Supplying on-demand service can reduce total generalized costs by 30.36% and 15.35% in rush and off-rush hours, respectively, with the value of travelers’ time decreasing by 37.08% and 20.33%. This indicates that on-demand bus modes can effectively re-duce the travel time and improve bus service quality in remote areas when considering the value of travelers’ time cost.

(2)

Travelers are inclined to choose on-demand stops in both rush and off-rush hours. The on-demand bus mode not only reduces the total generalized cost of bus operation and traveler time but also satisfies a diversified travel demand and enriches the bus service.

(3)

Bus companies can improve service quality in remote areas and generate additional revenue by taking travelers’ time cost into account when providing bus services.

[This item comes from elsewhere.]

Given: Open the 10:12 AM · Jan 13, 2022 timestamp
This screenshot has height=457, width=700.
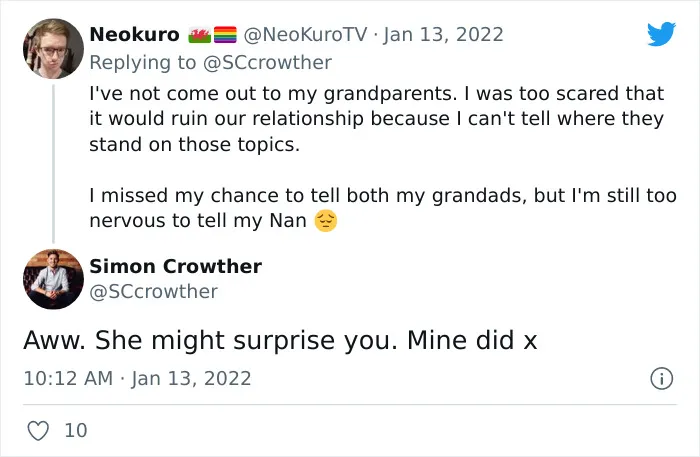Looking at the screenshot, I should click(138, 378).
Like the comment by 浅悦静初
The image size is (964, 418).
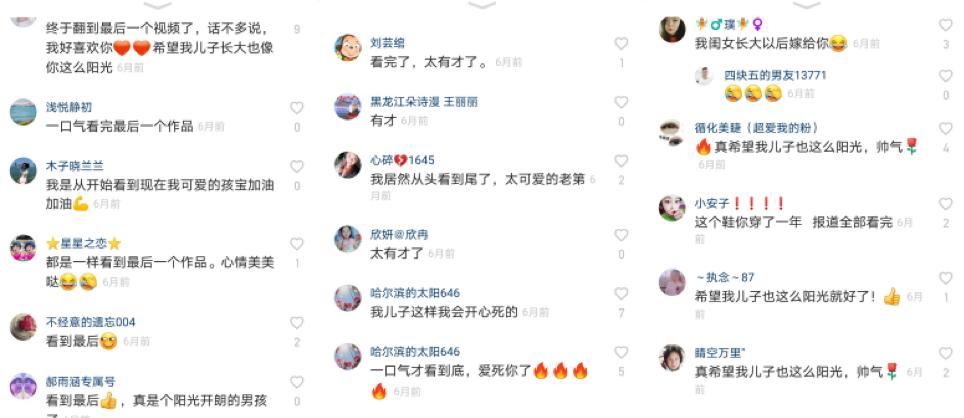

Based on the above findings, it can be concluded that implementing on-demand bus service in remote areas not only reduces the travel time of local residents, improving their living standards, but also meets the travel needs of travelers seeking low-cost and efficient travel options, providing high-quality public transport services to residents in remote areas. Therefore, the government and bus companies could consider residents’ travel time and bus operating costs holistically, and optimize bus services in remote areas based on the unique needs of local residents across different regions and different time windows. This will effectively meet the diverse needs of travelers, enhance residents’ happiness, and increase social welfare.

When optimizing bus services in remote areas, this paper assumes that the total number of bus trips taken by residents before and after optimization remains constant, without considering the potential impact of changes in bus service modes on residents’ choice of transportation mode (i.e., bus or car), which may lead to changes in the total number of bus trips taken by residents. Therefore, analyzing the impact of on-demand bus services on residents’ transportation mode choices and developing bus operation modes that better meet the actual needs of residents are important future research directions.